## Aim
Change "screenshot" to "image" in the rows between the line containing "The width and" and the line containing "will pyautogui.click(x=994, y=942).", inclusive, and give those lines with everything else unchanged.

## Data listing
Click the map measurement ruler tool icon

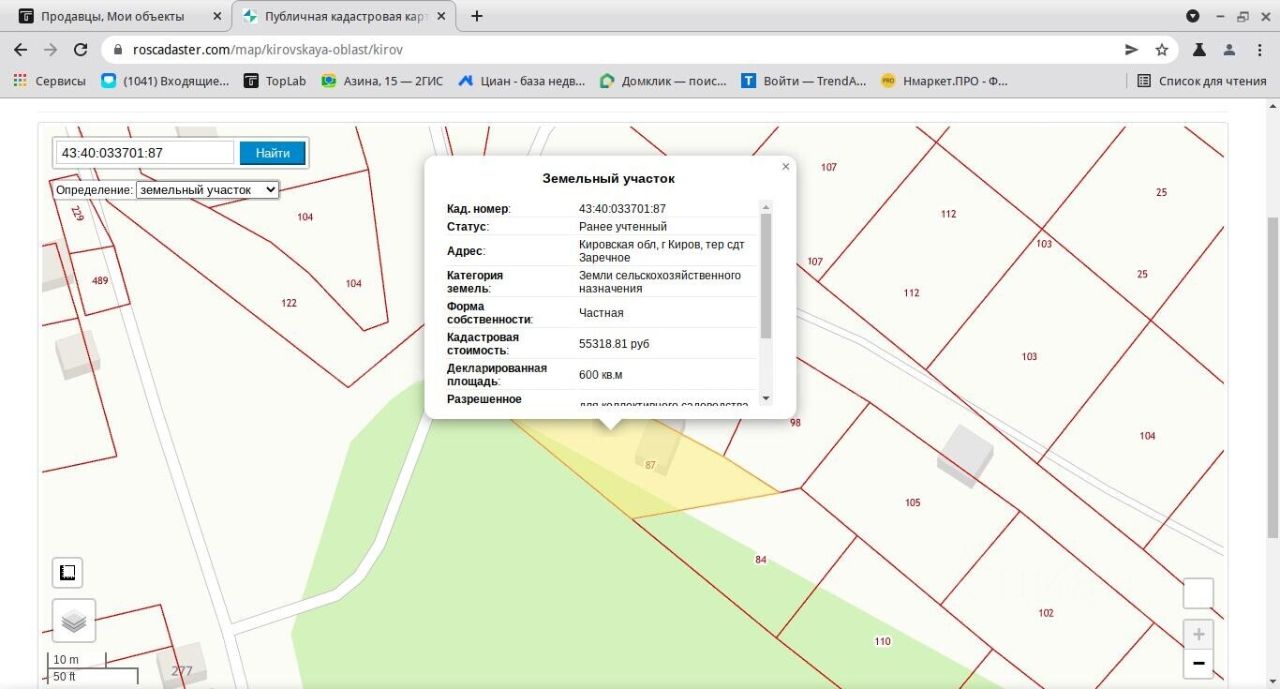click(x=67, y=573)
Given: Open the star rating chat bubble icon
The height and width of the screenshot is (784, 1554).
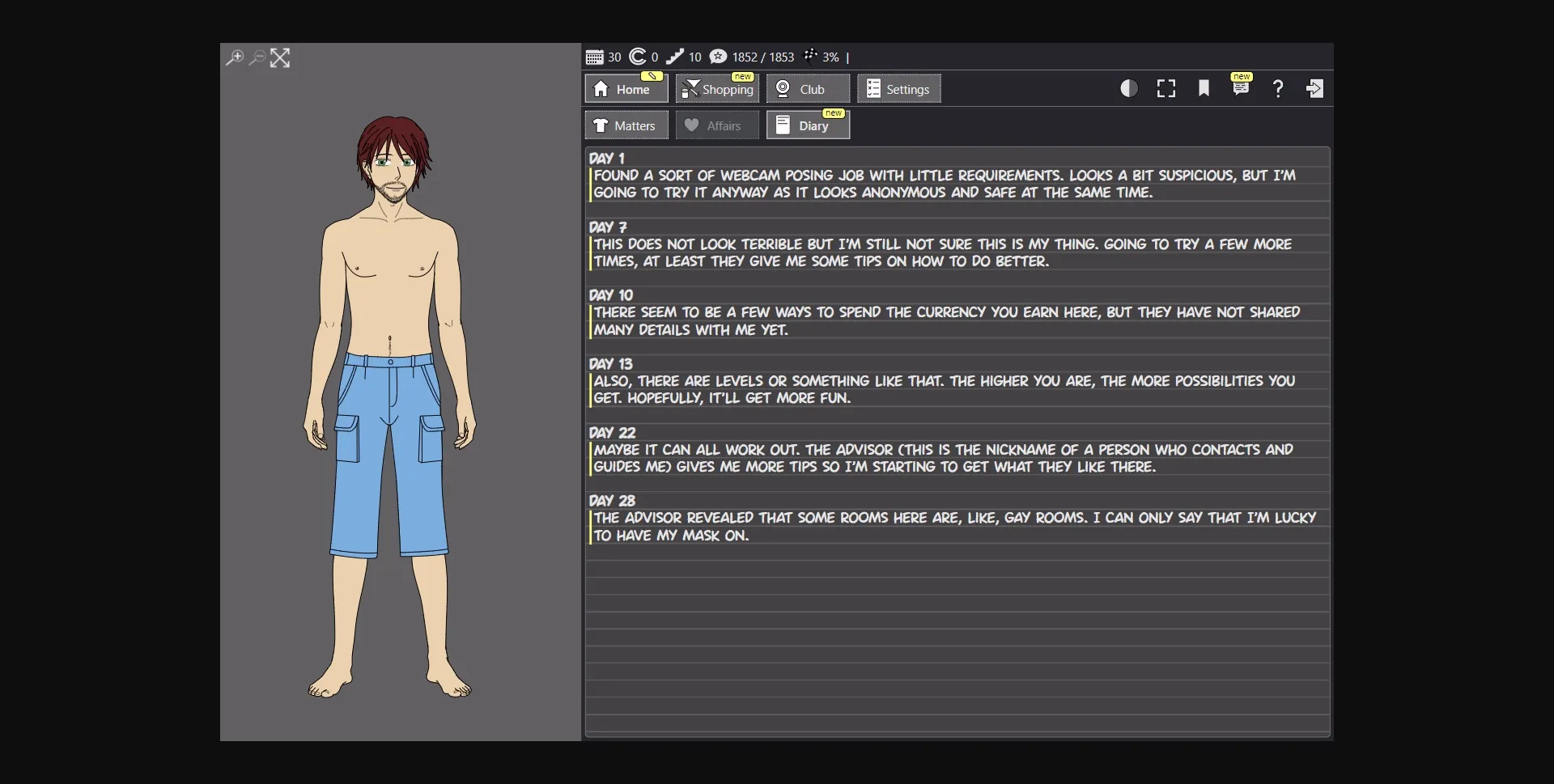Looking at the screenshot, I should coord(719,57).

* * *

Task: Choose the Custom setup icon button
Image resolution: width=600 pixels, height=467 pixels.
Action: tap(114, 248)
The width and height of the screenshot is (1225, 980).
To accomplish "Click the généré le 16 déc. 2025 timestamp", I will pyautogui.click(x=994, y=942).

## Result of this exercise
The width and height of the image is (1225, 980).
To accomplish "Click the généré le 16 déc. 2025 timestamp", I will pyautogui.click(x=994, y=942).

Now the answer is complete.